Which lines of the records contain the word "icon"? Show each of them.

MATERIAL PROVIDED START

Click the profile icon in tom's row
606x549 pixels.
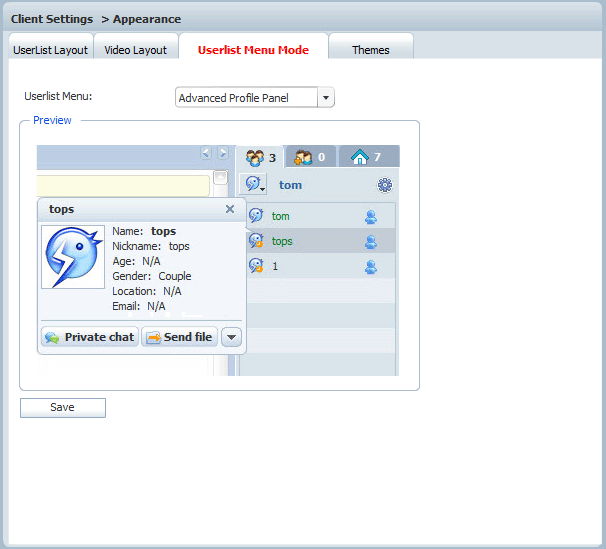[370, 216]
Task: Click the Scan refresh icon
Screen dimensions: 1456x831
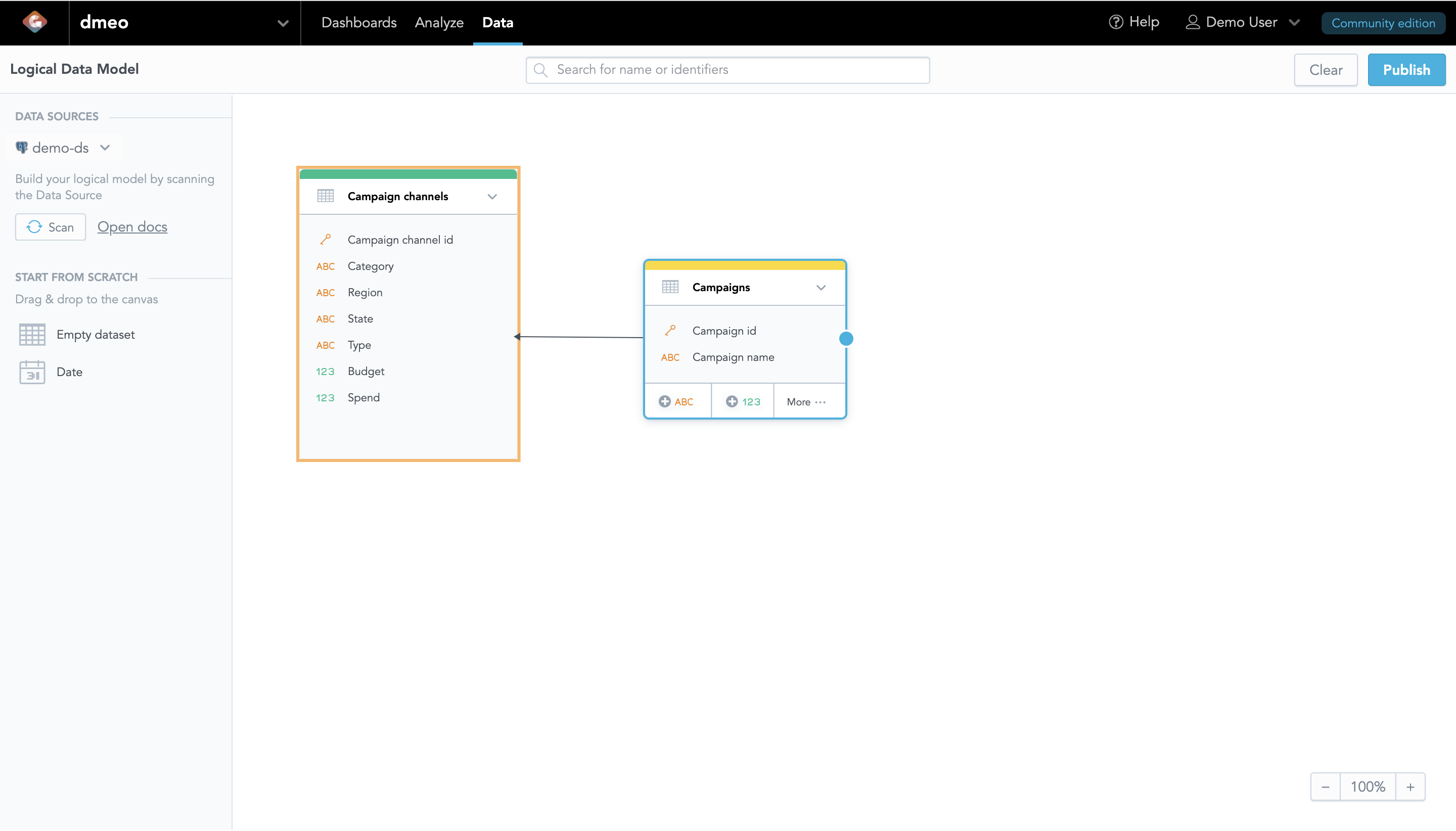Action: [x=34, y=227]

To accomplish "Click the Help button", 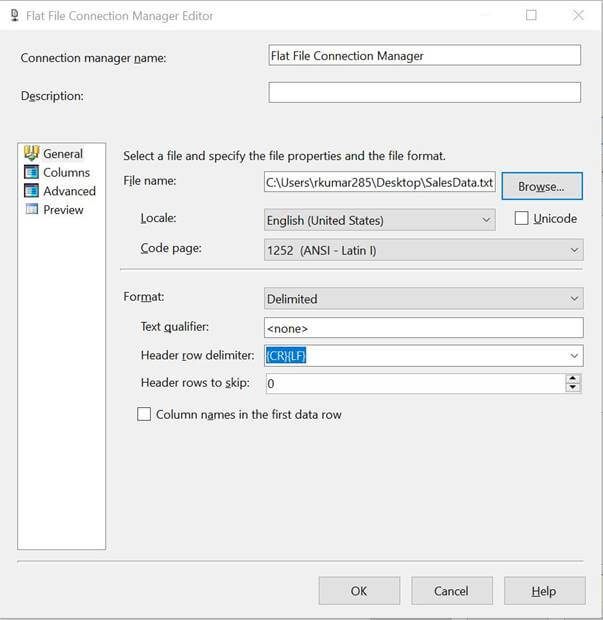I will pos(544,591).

MATERIAL PROVIDED END

**ANSWER AREA:**
Click the profile icon in tom's row
Task: Click the Scan refresh icon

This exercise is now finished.